Theresa lay slumped over the steering wheel and Billie, jostled by the impact squawled in ever increasing pitch in the backseat. Mrs. Shields lifted her head from the steering wheel and felt the world twist and turn from side to side. A cut above her eye trickled blood down her nose and she tasted salty blood that driped from her upper lip. She gripped the steering wheel and regained her presence of mind. Catching movement from the corner of her eye she turned to the drivers side window and saw a man in a police uniform. It was Ed Tate Jr. and she looked at him numbly as he bent down and stared into her window. Realizing that she was not out of harms way she awoke to the danger. Her feet felt numb and heavy and she struggled to find the clutch as the car died after she had hit the dip in the field. The act of putting feet to clutch and accelerator and turning the key to start the car all in a few seconds time was more than Mrs. Shields could manage.

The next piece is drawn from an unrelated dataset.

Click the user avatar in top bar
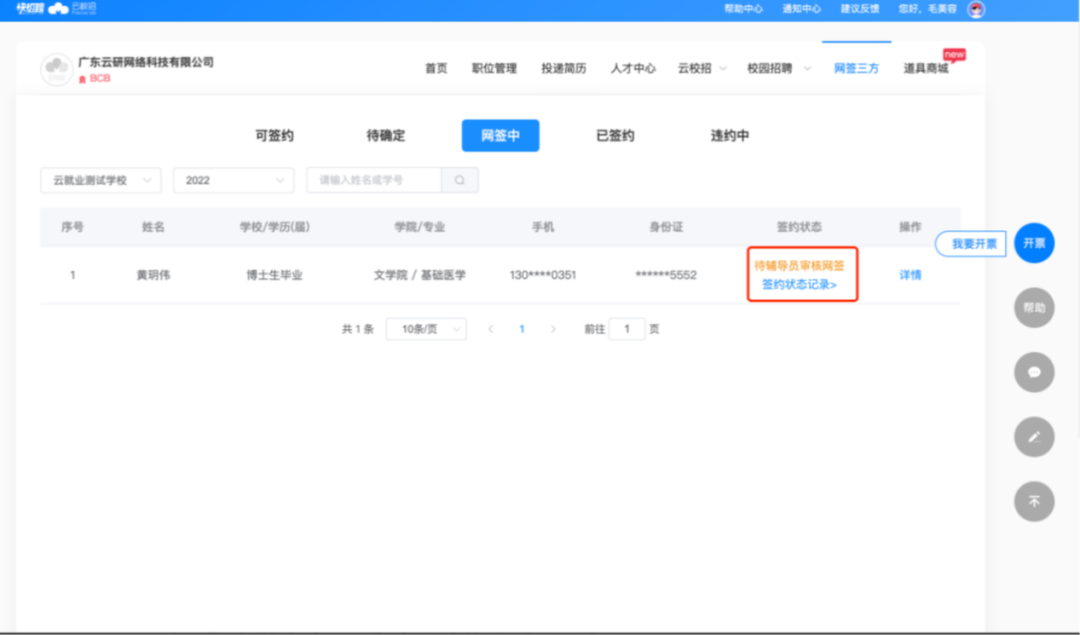Screen dimensions: 1080x635 click(976, 9)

Her drivers side door opened as she had finally found the clutch and turned the ignition key and felt the hand that gripped the back of her head and slammed it back into the steering wheel. Theresa collapsed once again onto the steering collumn.

A crowd of faces gathered around the car as if drawn by the curiosity of the woman slummped over in the front. Ed Jr. flung a torch into the front seat of the car and then slammed the drivers side door shut. Little Billie suddenly stopped her crying, the flicker of the flames that quickly consumed the vynel bucket seats of the ???? danced upon the cieling of the car. Then rough hands reached for her and drew her out of the quickening inferno that engulfed the front seat.

"What the hell did you do that for?" Sheriff Middlebrook shouted.

"She's aweady dead," replied Ed Jr as he opened the backseat and retrieved the infant.

"Paw! You gonna let 'im do that?" Alan whinned.

"Quiet Alan, this aint my show," Middlebrook whispered.

Ed walked back to his squad car and lay Billie in the front seat as she began to cry once again.

"What you think yer doin?" Middlebrook asked Tate.

"Takin' what's mine," was his only reply.